● EXERCISE INPUTS:
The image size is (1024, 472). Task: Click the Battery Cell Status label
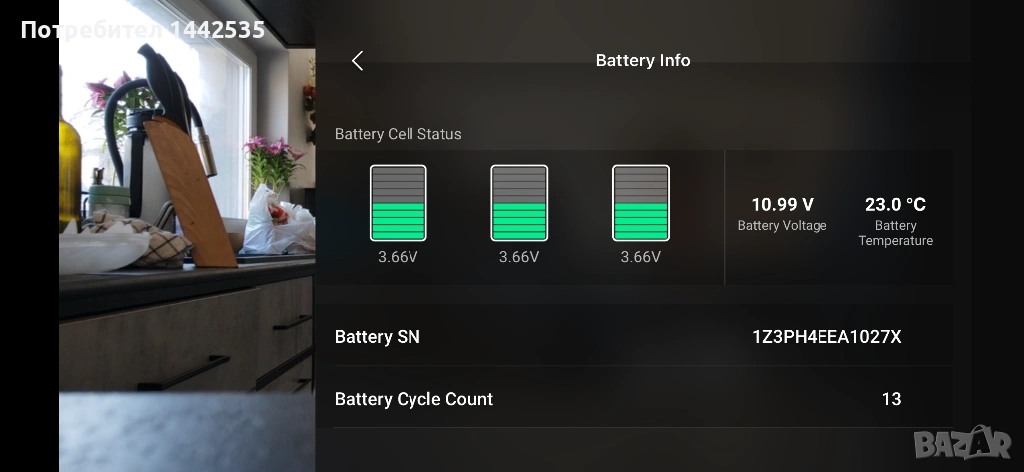(398, 134)
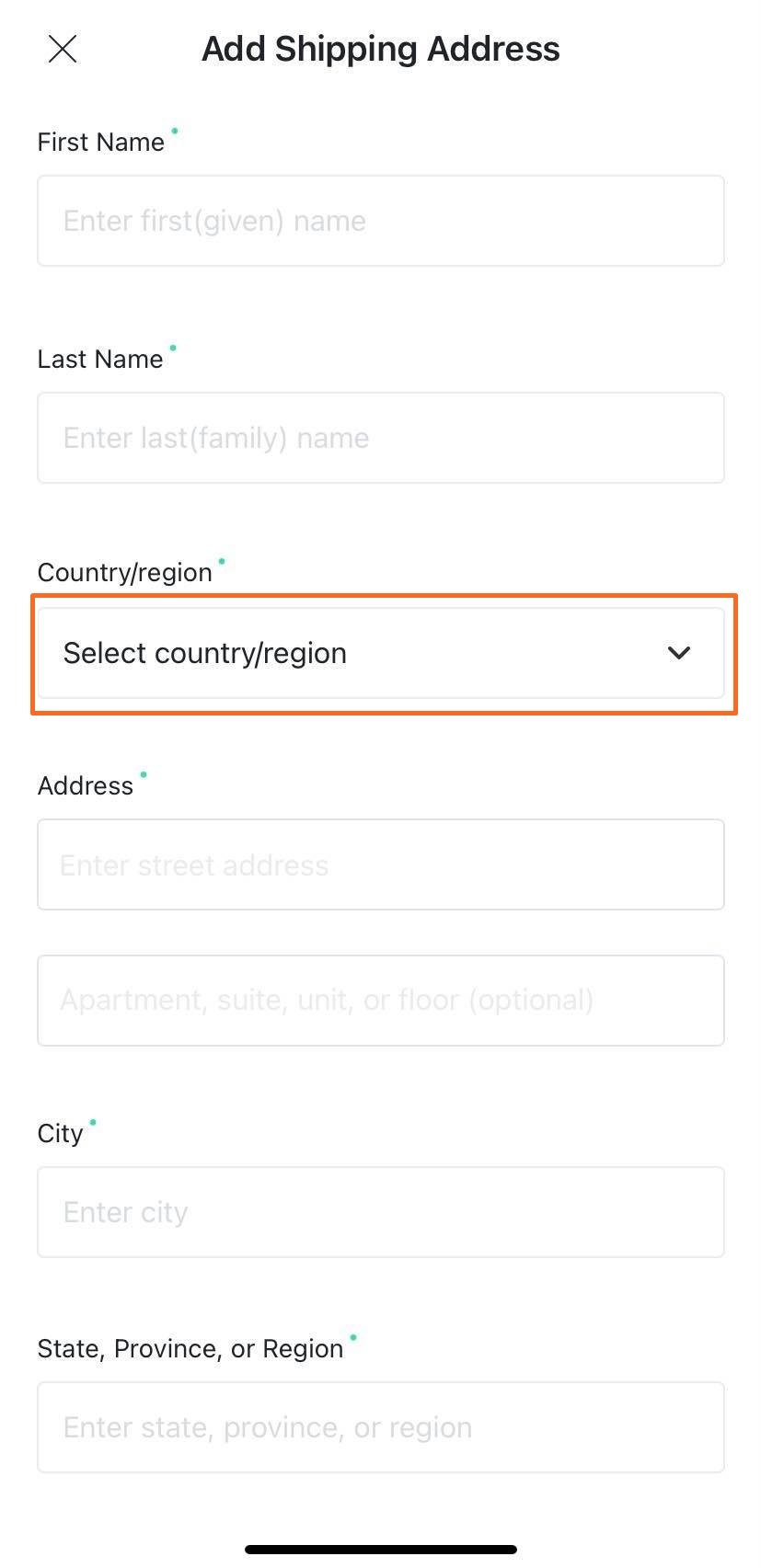This screenshot has height=1568, width=761.
Task: Click the required dot beside State, Province, or Region
Action: (x=352, y=1338)
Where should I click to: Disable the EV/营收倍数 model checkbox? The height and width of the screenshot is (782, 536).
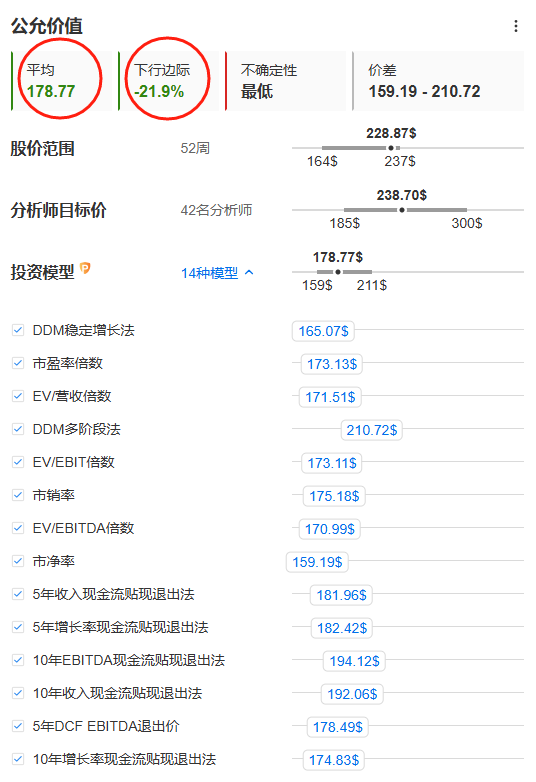pyautogui.click(x=18, y=396)
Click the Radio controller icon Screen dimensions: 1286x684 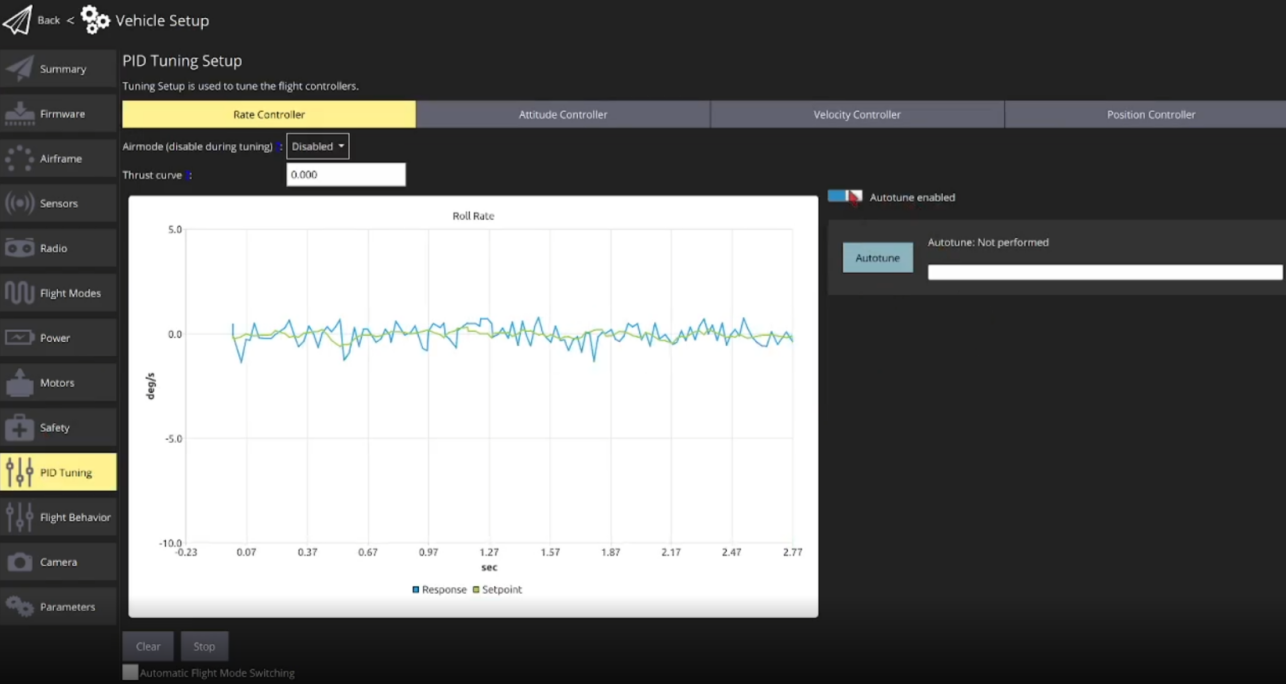pos(20,248)
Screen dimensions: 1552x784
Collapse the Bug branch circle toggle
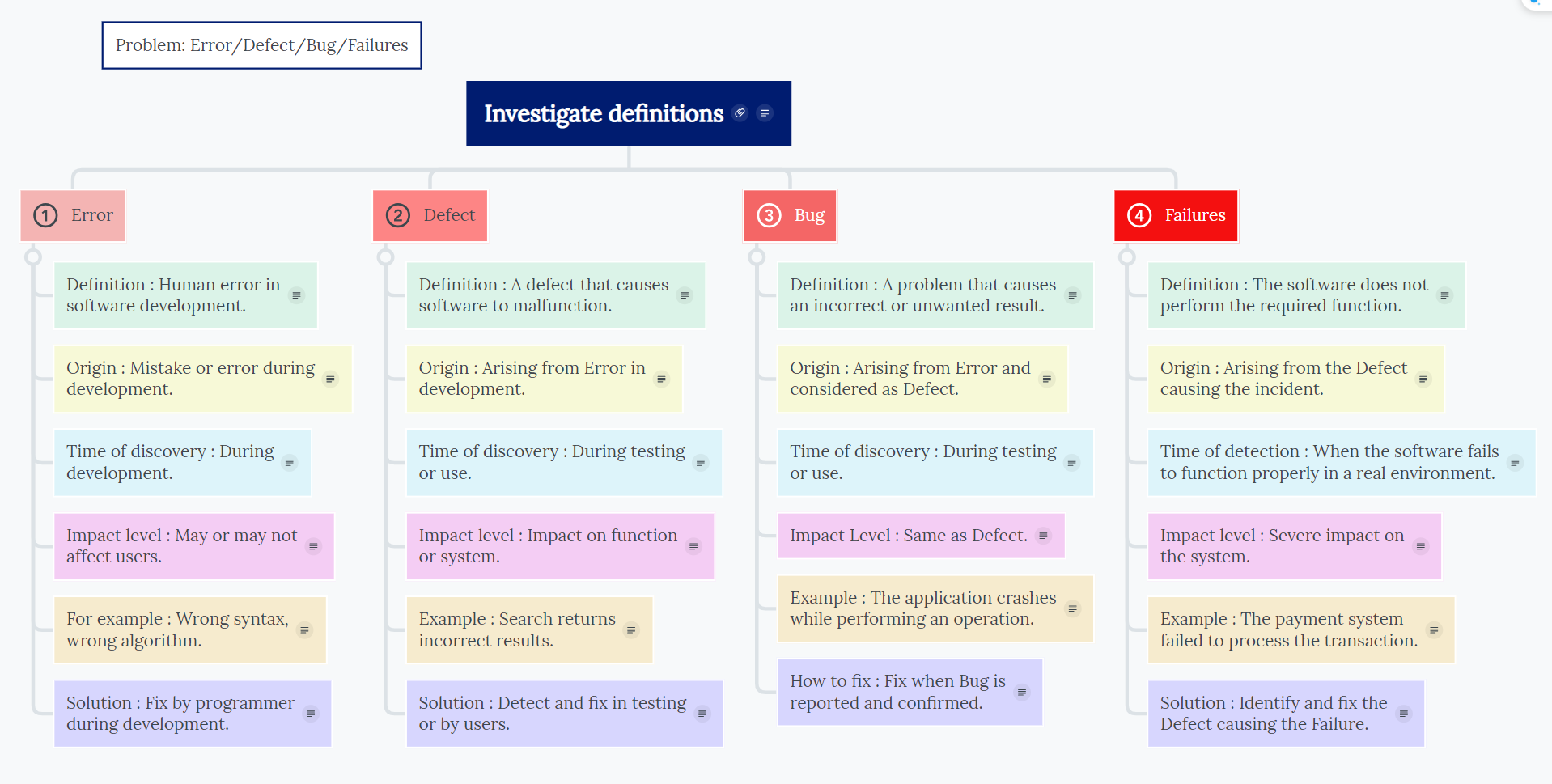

● AIM OF THE TASK: What you output must be exactly the lines from the line with "Screen dimensions: 1552x784" through the last line of the listing, pictures excluded.

● EXERCISE SOLUTION:
Screen dimensions: 1552x784
Collapse the Bug branch circle toggle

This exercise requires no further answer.